*Given data*:
——————

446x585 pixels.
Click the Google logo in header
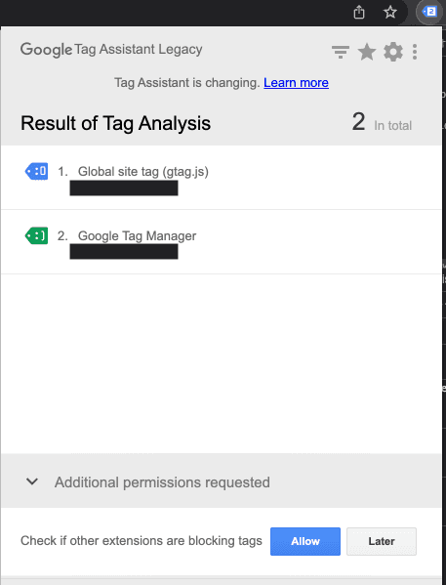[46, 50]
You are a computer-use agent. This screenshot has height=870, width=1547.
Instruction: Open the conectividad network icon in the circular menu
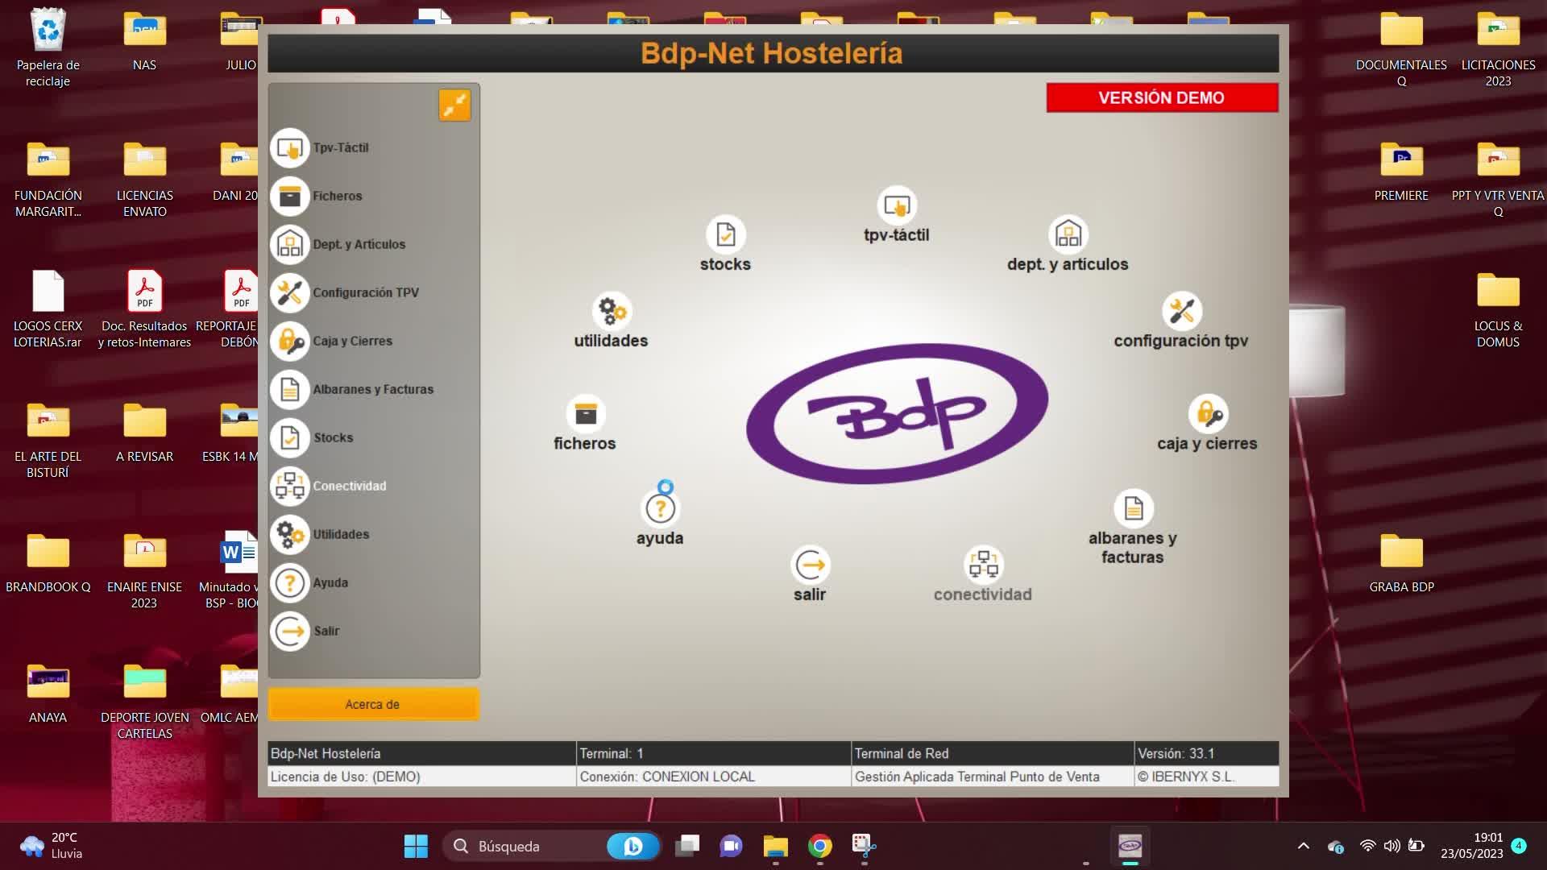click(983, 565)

——————

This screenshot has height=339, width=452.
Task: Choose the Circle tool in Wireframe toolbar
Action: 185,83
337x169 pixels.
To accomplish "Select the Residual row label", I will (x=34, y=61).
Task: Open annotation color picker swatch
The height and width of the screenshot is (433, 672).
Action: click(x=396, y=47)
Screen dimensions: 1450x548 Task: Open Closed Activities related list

——————

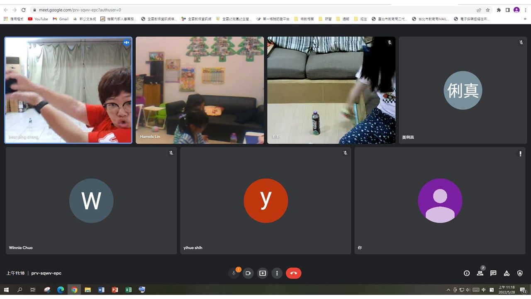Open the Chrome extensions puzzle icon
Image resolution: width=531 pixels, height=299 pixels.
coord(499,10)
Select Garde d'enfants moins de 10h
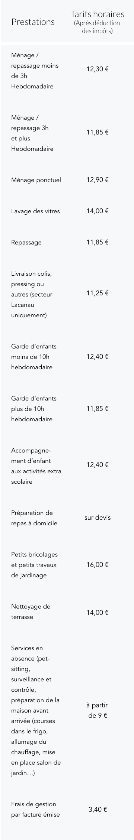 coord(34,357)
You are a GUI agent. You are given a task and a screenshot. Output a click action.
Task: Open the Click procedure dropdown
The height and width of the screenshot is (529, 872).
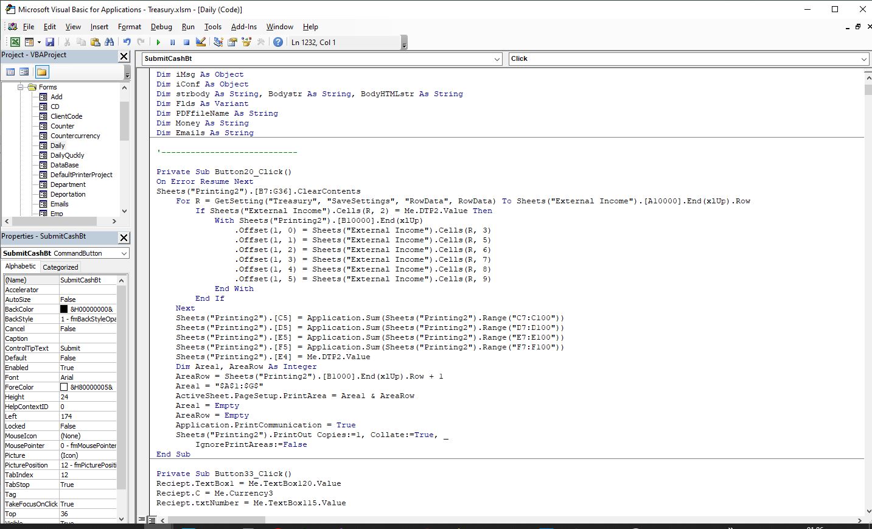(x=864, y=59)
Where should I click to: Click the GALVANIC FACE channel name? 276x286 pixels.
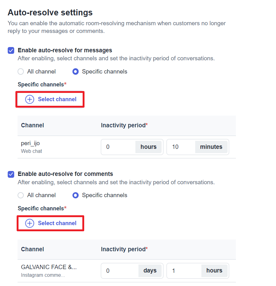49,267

——————

*Exercise brief*: Please convert the data from the line holding "446x585 pixels." through the line holding "click(983, 565)", inclusive, into a Markdown table with the columns "Row" and "Content", one nonblank line per row. Leave the pictures out of the table.

*Response*:
| Row | Content |
|---|---|
| 1 | 446x585 pixels. |
| 2 | Click the Google logo in header |
| 3 | [46, 50] |
| 4 | You are a computer-use agent. This screenshot has height=870, width=1547. |
| 5 | Instruction: Open the conectividad network icon in the circular menu |
| 6 | click(983, 565) |